### [Problem description]
Copy each line below that contains the string "height", treating uppercase and lowercase as different.

### [Provided information]
────────────────────────────────────────
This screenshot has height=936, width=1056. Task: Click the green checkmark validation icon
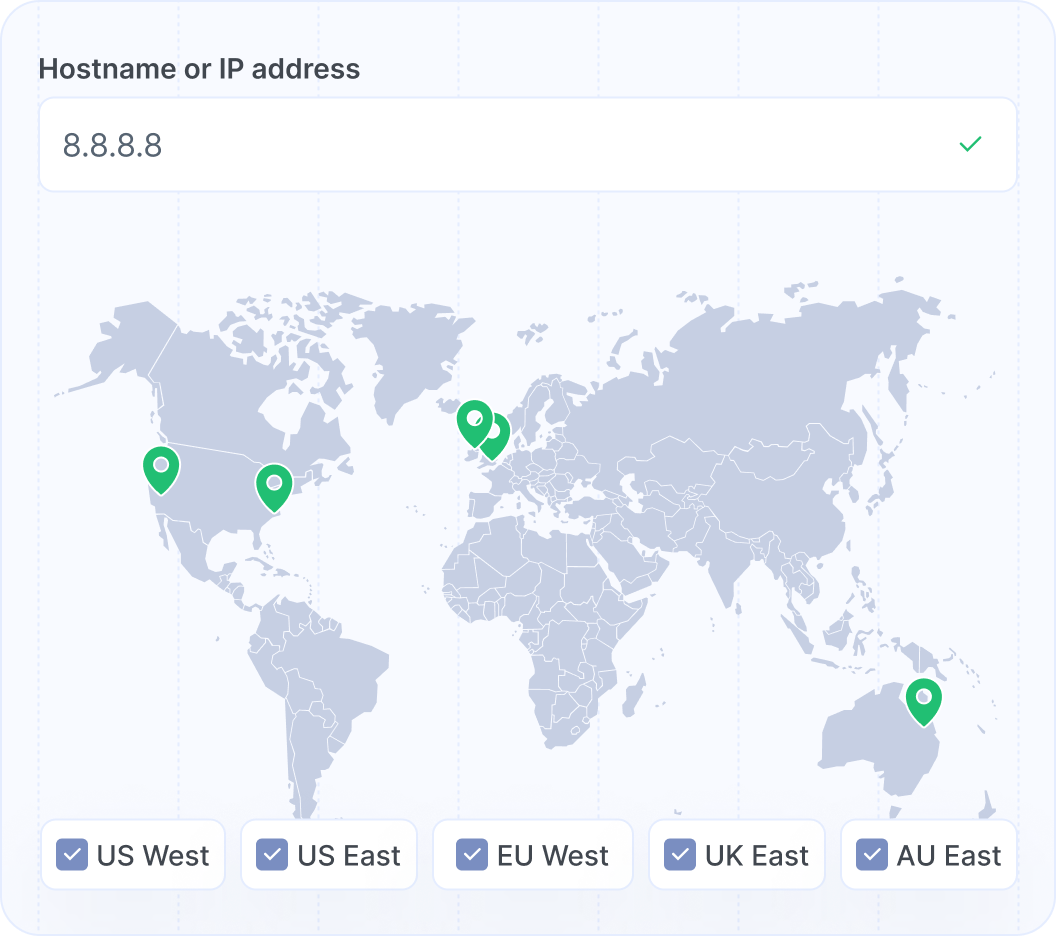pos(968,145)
────────────────────────────────────────
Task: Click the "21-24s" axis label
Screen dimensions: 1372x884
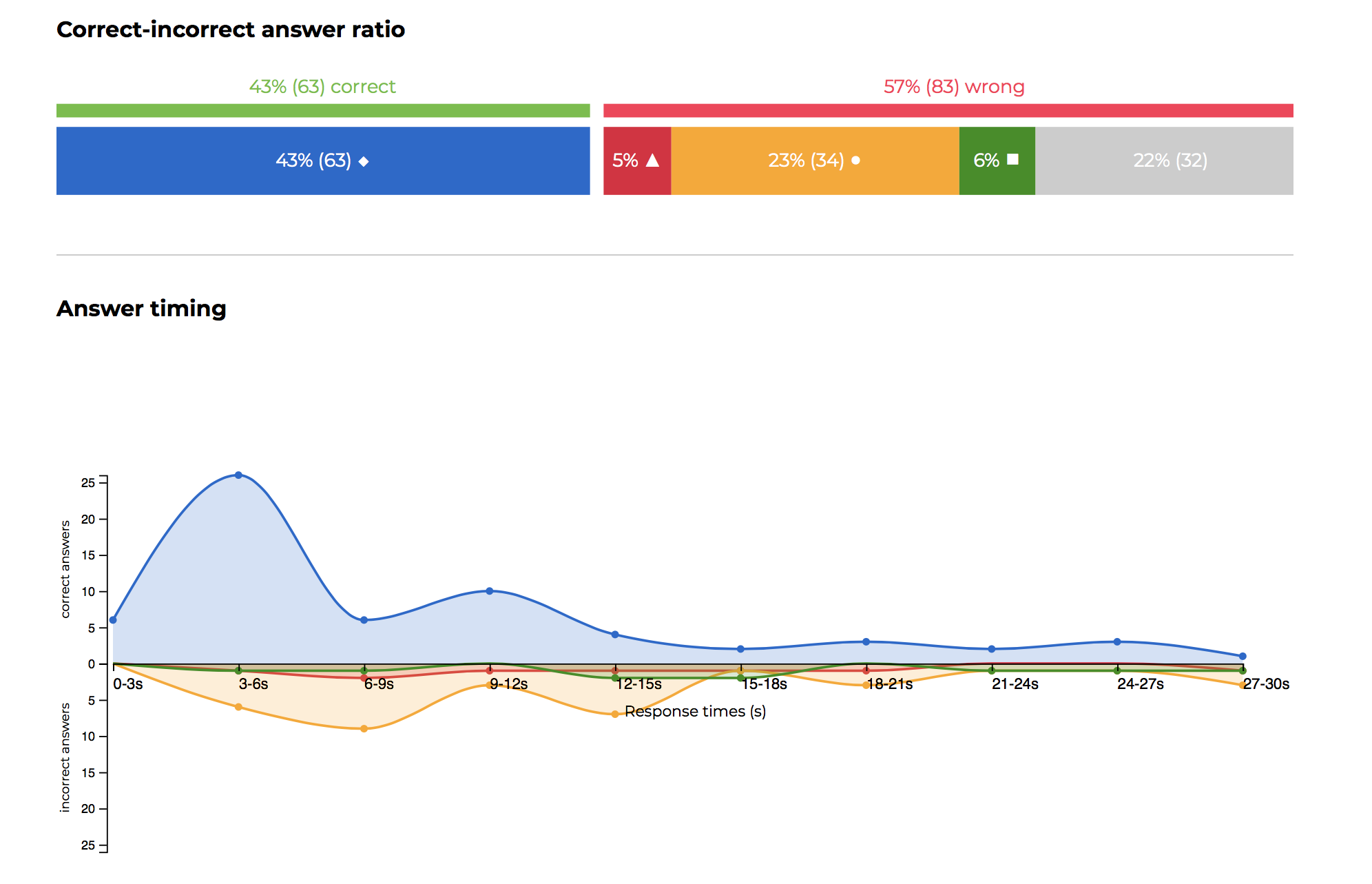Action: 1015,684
────────────────────────────────────────
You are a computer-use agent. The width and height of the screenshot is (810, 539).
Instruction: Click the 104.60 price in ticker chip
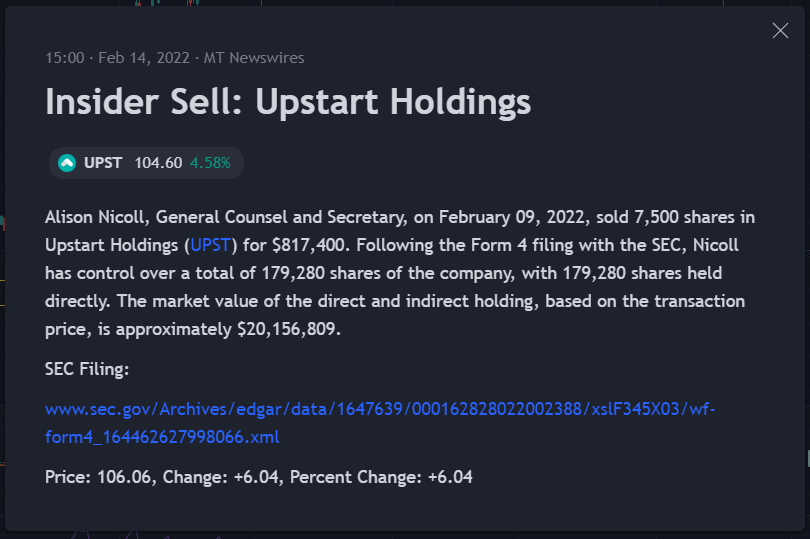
────────────────────────────────────────
### [Solution]
This screenshot has height=936, width=1056. Task: Click the green checkmark validation icon
You are a computer-use agent. The width and height of the screenshot is (810, 539).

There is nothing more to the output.